White House confirms primacy of CIA station chiefs, ending turf war

By Walter Pincus
Washington Post Staff Writer
Friday, November 13, 2009

National security adviser James L. Jones has decided that CIA chiefs of station in countries across the world will continue also to represent the office of the director of national intelligence, ending a brief turf battle between the heads of the two spy organizations, according to U.S. intelligence officials.

At issue was a May directive by Director of National Intelligence Dennis C. Blair, who as head of the 16 agencies that make up the intelligence community, including the CIA, asserted that in "rare circumstances," he could select someone other than a CIA station chief to be his representative to foreign governments or international organizations. The directive provided that, in "virtually all cases globally," the representative would be a CIA station chief and that, before the appointment of anyone else, CIA Director Leon E. Panetta and the local U.S. ambassador would be consulted.

Panetta and former CIA director Michael V. Hayden balked at the idea that someone other than a top CIA official could be considered the senior U.S. intelligence representative in a country. They argued that it could confuse foreign leaders and their intelligence agencies, with whom the CIA station chiefs interact regularly. Introducing another, non-CIA intelligence officer could disrupt the normal chain of command in an embassy where the CIA station chief also coordinates all clandestine and covert actions in the country, they said.

"The White House has made its decision," a U.S. intelligence official said Thursday, speaking on the condition of anonymity because he is not authorized to discuss administration decisions. The primacy of CIA station chiefs is "consistent from one American embassy to the next" and "precludes any confusion over who speaks for U.S. intelligence abroad," he added.

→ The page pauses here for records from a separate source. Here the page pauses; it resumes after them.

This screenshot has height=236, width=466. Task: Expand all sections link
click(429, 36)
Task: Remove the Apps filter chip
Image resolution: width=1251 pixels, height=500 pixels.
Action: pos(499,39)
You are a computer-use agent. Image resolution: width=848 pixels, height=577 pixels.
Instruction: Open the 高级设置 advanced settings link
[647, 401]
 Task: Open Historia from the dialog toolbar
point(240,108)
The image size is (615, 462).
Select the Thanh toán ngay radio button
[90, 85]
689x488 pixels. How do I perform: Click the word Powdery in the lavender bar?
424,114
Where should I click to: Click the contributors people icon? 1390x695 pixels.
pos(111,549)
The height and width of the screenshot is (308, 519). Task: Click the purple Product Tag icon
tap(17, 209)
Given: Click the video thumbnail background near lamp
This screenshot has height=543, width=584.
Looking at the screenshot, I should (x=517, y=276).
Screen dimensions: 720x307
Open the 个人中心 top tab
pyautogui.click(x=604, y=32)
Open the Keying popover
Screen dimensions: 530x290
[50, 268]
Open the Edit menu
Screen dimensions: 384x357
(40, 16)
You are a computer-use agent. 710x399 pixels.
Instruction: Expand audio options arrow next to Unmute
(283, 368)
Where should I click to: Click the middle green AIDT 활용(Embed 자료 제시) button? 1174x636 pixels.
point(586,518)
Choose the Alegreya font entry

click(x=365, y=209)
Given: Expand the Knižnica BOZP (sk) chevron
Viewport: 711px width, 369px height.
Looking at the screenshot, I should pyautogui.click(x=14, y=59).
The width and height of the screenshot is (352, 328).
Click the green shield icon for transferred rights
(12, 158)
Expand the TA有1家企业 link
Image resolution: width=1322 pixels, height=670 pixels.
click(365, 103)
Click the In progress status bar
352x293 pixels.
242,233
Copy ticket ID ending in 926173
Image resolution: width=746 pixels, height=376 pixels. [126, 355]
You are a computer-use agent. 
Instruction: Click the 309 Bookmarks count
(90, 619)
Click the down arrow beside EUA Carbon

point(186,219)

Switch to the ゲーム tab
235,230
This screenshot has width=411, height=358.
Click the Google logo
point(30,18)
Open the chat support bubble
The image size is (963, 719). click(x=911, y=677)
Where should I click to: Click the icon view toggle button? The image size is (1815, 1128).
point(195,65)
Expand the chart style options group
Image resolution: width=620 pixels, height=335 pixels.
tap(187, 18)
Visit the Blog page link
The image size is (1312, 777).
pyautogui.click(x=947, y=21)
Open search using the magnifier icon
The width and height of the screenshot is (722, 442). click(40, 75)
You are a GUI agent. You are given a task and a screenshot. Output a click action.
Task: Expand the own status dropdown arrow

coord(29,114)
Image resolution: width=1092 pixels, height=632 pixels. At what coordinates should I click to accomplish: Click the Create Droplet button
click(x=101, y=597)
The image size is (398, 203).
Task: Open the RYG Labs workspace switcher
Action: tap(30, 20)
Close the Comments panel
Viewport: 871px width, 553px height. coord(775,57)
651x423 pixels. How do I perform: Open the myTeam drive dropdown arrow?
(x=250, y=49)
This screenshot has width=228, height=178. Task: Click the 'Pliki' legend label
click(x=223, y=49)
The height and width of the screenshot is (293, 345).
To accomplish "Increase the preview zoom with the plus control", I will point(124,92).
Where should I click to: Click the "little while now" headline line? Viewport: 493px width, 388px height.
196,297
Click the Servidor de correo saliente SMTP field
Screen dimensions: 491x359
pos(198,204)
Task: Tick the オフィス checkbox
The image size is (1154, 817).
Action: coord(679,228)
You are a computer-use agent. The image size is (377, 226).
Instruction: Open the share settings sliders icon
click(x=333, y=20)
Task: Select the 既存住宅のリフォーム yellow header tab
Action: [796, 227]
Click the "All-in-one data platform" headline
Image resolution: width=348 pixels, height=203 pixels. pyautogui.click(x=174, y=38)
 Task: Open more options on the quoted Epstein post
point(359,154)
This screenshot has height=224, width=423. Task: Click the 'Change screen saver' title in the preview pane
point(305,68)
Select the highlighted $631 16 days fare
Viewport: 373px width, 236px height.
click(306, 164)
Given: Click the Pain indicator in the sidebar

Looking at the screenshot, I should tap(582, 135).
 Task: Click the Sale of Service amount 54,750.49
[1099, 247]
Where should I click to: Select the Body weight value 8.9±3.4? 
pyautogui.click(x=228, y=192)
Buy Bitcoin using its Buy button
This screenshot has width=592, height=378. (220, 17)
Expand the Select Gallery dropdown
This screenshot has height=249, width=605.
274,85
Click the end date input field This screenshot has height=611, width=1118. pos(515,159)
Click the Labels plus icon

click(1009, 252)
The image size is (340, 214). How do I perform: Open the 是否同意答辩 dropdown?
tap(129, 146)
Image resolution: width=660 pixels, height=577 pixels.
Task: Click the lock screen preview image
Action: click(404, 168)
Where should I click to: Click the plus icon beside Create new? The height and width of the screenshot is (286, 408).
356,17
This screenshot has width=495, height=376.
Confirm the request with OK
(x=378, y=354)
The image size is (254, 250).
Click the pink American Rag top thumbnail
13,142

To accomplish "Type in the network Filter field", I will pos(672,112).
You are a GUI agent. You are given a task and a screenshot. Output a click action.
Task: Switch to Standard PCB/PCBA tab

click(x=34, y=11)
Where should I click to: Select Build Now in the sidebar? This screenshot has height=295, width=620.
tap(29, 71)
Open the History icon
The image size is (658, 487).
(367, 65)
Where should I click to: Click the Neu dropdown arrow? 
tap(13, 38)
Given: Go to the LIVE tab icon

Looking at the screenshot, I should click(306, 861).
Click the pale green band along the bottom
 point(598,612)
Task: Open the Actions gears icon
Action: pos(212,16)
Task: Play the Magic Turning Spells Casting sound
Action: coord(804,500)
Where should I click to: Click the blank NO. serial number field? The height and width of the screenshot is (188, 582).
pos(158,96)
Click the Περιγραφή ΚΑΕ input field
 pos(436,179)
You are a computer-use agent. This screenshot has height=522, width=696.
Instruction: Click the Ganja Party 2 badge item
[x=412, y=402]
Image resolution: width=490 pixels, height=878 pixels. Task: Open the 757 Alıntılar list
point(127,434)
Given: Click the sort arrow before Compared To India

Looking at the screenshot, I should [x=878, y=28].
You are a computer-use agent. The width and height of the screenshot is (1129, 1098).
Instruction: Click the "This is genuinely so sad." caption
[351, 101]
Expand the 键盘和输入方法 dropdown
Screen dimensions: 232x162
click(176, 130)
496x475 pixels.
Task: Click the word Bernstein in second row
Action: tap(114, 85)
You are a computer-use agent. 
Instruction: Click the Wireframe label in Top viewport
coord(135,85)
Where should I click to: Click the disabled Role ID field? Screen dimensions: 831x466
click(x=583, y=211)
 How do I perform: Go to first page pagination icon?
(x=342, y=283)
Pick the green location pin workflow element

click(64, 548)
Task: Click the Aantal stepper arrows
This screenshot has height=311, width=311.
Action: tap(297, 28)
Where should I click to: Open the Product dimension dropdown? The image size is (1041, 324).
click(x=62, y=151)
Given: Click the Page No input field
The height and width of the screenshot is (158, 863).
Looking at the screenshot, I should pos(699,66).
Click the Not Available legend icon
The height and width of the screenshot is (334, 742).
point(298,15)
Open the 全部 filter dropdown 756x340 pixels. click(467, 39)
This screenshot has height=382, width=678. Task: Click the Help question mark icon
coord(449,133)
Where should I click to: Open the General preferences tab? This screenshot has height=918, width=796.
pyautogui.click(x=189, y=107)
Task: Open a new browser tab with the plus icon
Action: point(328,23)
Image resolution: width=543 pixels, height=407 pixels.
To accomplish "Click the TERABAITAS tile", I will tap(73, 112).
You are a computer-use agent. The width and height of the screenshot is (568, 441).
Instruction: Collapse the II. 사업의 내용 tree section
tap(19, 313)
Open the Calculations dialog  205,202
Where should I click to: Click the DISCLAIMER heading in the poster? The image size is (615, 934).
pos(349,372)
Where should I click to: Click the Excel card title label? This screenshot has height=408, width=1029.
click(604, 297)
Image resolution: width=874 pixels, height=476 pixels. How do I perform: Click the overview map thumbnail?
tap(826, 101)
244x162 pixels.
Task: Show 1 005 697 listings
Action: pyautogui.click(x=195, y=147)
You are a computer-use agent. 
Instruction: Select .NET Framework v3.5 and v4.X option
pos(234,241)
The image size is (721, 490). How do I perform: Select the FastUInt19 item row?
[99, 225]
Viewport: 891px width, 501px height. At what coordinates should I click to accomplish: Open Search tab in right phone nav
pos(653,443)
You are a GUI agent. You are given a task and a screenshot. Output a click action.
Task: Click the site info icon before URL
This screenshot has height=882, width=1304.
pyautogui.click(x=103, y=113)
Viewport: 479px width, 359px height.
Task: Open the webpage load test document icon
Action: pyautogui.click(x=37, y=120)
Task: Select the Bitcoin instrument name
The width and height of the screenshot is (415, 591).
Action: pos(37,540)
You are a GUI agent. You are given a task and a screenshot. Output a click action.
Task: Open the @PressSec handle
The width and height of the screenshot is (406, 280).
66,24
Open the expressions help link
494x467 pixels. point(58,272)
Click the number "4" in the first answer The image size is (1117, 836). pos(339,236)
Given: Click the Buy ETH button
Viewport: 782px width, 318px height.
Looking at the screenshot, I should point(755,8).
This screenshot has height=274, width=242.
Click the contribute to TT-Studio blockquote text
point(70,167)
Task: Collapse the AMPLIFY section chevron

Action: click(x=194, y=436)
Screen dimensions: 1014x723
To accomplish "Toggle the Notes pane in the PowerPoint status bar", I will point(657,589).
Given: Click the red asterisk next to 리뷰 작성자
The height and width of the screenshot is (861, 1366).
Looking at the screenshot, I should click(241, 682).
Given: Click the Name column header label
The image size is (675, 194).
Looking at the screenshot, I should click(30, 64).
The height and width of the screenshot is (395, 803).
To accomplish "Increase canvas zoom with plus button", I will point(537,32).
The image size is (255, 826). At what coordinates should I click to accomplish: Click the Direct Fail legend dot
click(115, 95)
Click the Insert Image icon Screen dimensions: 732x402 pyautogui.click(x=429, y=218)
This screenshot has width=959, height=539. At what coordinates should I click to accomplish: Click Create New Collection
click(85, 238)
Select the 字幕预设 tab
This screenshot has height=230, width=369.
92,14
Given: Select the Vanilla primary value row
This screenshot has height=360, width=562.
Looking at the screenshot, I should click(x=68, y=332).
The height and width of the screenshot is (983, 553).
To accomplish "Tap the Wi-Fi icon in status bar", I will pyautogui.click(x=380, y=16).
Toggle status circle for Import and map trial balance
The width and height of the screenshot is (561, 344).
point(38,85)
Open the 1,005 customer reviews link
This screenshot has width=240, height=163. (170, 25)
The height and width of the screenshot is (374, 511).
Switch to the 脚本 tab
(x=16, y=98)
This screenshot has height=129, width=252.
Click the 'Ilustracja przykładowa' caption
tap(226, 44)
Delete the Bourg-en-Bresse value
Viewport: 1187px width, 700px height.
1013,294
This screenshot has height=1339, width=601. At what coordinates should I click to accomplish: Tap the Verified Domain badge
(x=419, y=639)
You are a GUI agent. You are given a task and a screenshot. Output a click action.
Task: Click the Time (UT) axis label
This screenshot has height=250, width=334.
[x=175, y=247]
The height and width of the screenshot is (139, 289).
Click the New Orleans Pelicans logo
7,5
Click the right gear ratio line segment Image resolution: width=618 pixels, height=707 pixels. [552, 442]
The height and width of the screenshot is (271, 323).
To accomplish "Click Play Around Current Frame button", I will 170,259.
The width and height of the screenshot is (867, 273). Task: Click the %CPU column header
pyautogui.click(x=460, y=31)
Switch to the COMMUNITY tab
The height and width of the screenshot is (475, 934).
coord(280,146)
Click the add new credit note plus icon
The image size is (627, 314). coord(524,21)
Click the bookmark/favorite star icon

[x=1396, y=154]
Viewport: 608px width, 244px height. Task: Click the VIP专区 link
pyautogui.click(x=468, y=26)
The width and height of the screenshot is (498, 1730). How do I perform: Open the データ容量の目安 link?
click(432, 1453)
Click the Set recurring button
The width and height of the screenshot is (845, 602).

The interagency dust-up over the past month illustrates the problems that have arisen as Blair continues to explore areas where his four-year-old organization can exercise its authority. However, agreement was also reached Thursday on some broader issues that reinforce Blair's position, DNI spokeswoman Wendy Morigi said. "This agreement, which addresses several key authorities, reinforces the DNI's important mission of advancing an intelligence community team that is greater than the sum of its parts," she said.